Il rapporto spiega ancora che il principale luogo di discriminazione è quello del lavoro (18 per cento), seguito da quello dei servizi (13 per cento) quali bar, ristoranti e nei rapporti di locazione di immobili. La durata della permanenza in un Paese è inversamente proporzionale al tasso di discriminazione con il 45 per cento dei residenti fino a 4 anni che hanno dsubito atti razzisti contro il 25 per cento di quelli che sono nati in un Paese Ue. Il 29 per cento dei musulmani tra i 16 e i 24 anni e’ vittima del razzismo contro il 48 per cento dei residenti privi di cittadinanza. Poco significativa e’ invece la differenza tra il tasso di razzismo subito dai due sessi. Quanto poi all’altissimo numero di persone che non denuncia la violenza verbale o fisica subita, il 59 per cento degli intervistati crede che il ricorso alle autorita’ "non cambierebbe in alcun modo la situazione", il 38 asserisce che "succede sempre" per cui non ritiene opportuno ricorrere alle denunce. Il 33 per cento "non e’ al corrente" di poter rivolgersi alle autorita’ mentre il 21 per cento "teme le conseguenze" di un’azione simile.
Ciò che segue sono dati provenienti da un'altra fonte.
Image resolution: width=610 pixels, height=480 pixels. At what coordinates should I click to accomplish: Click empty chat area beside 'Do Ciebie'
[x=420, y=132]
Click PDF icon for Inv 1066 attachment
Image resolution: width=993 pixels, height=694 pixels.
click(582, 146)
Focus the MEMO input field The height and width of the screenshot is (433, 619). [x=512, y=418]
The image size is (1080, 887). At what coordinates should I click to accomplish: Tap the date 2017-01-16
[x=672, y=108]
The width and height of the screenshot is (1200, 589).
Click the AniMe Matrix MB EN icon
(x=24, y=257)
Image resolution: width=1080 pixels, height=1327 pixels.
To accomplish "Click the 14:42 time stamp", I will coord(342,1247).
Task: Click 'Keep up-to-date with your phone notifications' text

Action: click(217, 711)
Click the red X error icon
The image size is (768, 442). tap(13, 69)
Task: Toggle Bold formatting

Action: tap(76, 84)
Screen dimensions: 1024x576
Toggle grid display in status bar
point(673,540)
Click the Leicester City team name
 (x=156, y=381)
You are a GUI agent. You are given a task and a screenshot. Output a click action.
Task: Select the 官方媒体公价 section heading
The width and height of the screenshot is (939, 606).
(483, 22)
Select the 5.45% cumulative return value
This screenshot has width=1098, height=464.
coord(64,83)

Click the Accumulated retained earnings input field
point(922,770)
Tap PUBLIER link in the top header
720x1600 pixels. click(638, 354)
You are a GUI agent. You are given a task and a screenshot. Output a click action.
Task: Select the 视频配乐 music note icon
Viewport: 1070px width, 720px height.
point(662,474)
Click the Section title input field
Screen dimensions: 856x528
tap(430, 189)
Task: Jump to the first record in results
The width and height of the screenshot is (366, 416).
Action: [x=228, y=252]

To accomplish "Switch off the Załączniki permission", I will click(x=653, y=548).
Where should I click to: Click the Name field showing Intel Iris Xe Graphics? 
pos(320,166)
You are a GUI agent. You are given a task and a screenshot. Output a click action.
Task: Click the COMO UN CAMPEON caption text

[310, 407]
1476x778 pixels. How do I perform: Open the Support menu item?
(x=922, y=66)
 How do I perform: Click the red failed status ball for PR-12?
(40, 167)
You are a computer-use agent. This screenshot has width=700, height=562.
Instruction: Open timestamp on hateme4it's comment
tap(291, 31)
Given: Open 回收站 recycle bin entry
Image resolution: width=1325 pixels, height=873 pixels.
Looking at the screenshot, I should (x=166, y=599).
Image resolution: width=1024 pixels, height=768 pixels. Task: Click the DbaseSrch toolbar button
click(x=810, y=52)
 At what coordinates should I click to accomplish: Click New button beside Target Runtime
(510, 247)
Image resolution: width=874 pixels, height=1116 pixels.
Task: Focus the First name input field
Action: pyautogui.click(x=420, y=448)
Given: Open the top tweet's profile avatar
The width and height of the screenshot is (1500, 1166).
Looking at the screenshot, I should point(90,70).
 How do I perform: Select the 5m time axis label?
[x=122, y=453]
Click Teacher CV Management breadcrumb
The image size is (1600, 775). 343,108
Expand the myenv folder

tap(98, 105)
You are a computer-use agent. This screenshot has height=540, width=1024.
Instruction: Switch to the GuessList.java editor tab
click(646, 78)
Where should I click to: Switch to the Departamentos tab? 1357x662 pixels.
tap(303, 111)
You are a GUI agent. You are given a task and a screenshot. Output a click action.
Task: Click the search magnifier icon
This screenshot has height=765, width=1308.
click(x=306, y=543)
Pure rilevante il fatto che solo il 10 per cento degli intervistati vittime del razzismo negli ultimi 12 mesi crede che la discriminazione sia solamente legata alla loro fede. Il restante 75 per cento ritiene l’origine etnica una componente essenziale della discriminazione subita. Allo stesso tempo il 51 per cento dei musulmani, rispetto al 20 per cento dei non islamici, crede che il razzismo su base religiosa sia "molto" o "abbastanza" diffuso. La questione del velo indossato dalle donne islamiche, invece, non sembra aumentare le probabilita’ di subire atti discriminatori. Un risultato, si osserva nel rapporto, che contraddice la credenza comune sul presunto impatto negativo dell’abbigliamento tradizionale e del velo. Quanto infine al rapporto con le forze dell’ordine, gli immigrati in Italia (74 per cento), Francia (72) e Spagna (66) ritiene di essere fermato dalla polizia per la loro diversa etnicita’, contro rispettivamente il 6 per cento in Lussemburgo, il 5 in Slovenia, il 2 per cento in Bulgaria.